Human
factor IX is activated to
factor IXa beta when
factor XIa cleaves two
peptide bonds, Arg 145-Ala 146 and Arg 180-Val 181, to release an activation
peptide. In
factor IX Chapel Hill (IXCH), isolated from a
hemophilia B patient with a mild
bleeding disorder, the
arginine 145 residue has been replaced with a
histidine. Thus factor IXCH is activated by
factor XIa by cleaving only at the Arg 180-Val 181 bond, leaving the activation
peptide attached, and resulting in an activated species,
factor IXa alpha CH, that, like normal
factor IXa alpha, is only 20% as active as
factor IXa beta.
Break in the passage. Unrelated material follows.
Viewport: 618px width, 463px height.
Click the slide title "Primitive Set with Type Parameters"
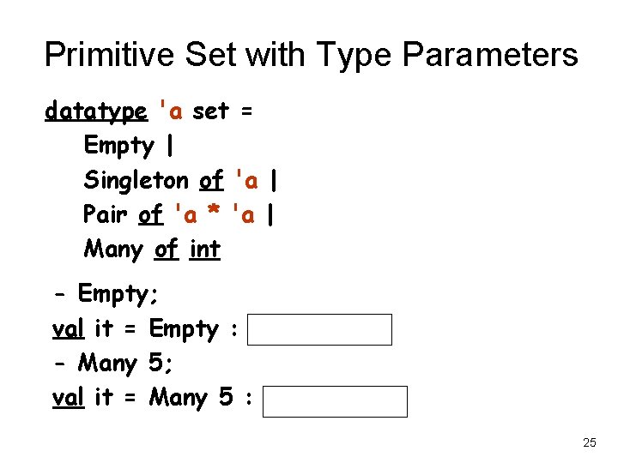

It is reported that both
factor IX and factor IXCH could be activated by
trypsin to forms of
factor IXa beta and
factor IXa beta CH that had clotting activities identical to
factor XIa-
activated factor IX. Amino-terminal amino acid sequence analysis showed that
trypsin cleaved
factor IX at the same bonds as did
factor XIa; factor IXCH was cleaved at the Arg 180-Val 181 bond, as normal, and was cleaved near the
histidine 145, at the Lys 142-Leu 143 bond, releasing a slightly larger activation
peptide than from normal
factor IXa beta.
Metal ions had no effect on the rate of activation of
factor IX by
trypsin; however,
metal ions had a profound effect on the rate at which further incubation with
trypsin inactivated
factor IXa.
Calcium and
manganese protected
factor IXa from inactivation by
trypsin more effectively than
magnesium, which was more effective than no
metal ion. It is concluded that
trypsin can activate normal
factor IX and factor IXCH to fully active IXa beta forms.